人肾脏近曲小管上皮细胞表达α_1抗胰蛋白酶的研究

Expression of alpha 1 anti-trypsin in proximal tubular epithelial cell line

目的探讨肾小管上皮细胞是否合成α1抗胰蛋白酶(AAT)以及脂多糖(LPS)对肾小管上皮细胞合成AAT的影响。方法分别用间接免疫荧光和逆转录多聚酶链反应(RT-PCR)检测人肾小管上皮细胞系(HKC)AATmRNA及蛋白表达,并对PCR产物进行DNA测序鉴定。用不同浓度LPS刺激HKC,根据LPS浓度实验分为0、0·5、1、2μg/ml4组,用实时荧光定量PCR和Western印迹法分别检测LPS刺激后HKCAATmRNA及蛋白质表达的变化。结果间接免疫荧光显示HKCAAT阳性,分布于胞质中;RT-PCR检测发现HKC表达AATmRNA;PCR产物经DNA测序与GeneBank中AATmRNA序列完全一致。与未刺激组比较,实时荧光定量PCR显示2·0μg/mlLPS刺激HKC4h,AATmRNA表达明显上调(荧光强度比值为3·43±0·88vs1·22±0·20;P<0·01),Western印迹法显示2·0μg/mlLPS刺激HKC8h,AAT蛋白质表达明显增高(条带密度比值为0·88±0·12vs0·59±0·05;P<0·01)。而0·5μg/ml和1·0μg/mlLPS对HKC的AATmRNA和蛋白质表达均无显著刺激作用。结论HKC能合成AAT,LPS可上调人肾近曲小管上皮细胞的AATmRNA和蛋白质表达。

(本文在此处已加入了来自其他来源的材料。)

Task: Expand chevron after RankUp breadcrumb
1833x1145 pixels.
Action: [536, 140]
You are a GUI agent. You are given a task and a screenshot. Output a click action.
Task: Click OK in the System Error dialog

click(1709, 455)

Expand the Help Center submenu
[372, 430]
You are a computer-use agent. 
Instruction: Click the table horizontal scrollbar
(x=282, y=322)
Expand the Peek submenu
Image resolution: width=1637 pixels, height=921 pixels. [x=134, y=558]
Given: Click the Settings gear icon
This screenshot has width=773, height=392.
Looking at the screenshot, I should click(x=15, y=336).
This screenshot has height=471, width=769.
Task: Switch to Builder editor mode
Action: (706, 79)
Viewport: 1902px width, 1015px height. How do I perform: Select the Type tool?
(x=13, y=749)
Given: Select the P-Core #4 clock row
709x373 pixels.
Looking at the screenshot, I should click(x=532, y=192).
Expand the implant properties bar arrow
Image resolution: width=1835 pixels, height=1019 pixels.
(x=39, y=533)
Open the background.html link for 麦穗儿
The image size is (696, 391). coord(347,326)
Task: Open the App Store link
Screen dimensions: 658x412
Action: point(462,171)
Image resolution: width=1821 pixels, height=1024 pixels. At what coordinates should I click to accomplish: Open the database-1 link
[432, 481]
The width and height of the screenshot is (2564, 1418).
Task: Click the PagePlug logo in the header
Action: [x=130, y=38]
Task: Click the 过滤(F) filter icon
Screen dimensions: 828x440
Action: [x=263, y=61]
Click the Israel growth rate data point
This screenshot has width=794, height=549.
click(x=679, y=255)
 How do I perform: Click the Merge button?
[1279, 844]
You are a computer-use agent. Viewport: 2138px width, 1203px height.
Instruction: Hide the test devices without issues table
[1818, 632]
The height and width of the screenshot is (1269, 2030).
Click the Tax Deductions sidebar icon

Objective To investigate the expression and regulation of alpha 1 anti-trypsin （AAT） in tubular epithelial cells. Methods The expression of AAT in tubular epithelial cell line HKC was detected with indirect immunoflurescence assay and comfirmed by reverse transcription polymerase chain reaction （PCR） in transcription level respectively, and PCR product was sequenced. In order to observe the response of HCK to LPS, the different concentrations of LPS （0, 0. 5, 1.0, 2. 0 μg/ml） were used in the research and the regulation of AAT in HKC was semi-quantitatively detected with Western Blot and Real-Time PCR respectively. Results Indirect immunoflurescence staining showed that AAT was positive in HKC, but negative in renal interstitial fibroblast. By PCR, a significant messenger RNA band of AAT was found in HKC, but not in renal interstitial fibroblast. DNA sequencing indicated that the sequence of PCR product is consistent with AAT mRNA sequence in Gene Bank. Real-time PCR showed that the expression of AAT mRNA was up-regulated （flurescence intensity ratio is 3.43 ±0. 88 versus 1.22 ±0. 20; P 〈0. 01 ） in HKC stimulated with 2. 0 μg/ml LPS for 4 h, and Western Blot showed that the synthesis of AAT significantly increased （ band density ratio is 0. 88 ± 0. 12 versus 0. 59 ± 0. 05 ; P 〈 0. 01 ） in HKC stimulated with 2. 0 μg/ml LPS for 8 h, as compared with unstimulated HKC. 0. 5, 1.0 g/ml of LPS has no effect on the expression of AAT mRNA and AAT protein in HKC. Conclusions HKC express AAT and the expression can be up-regulated by LPS.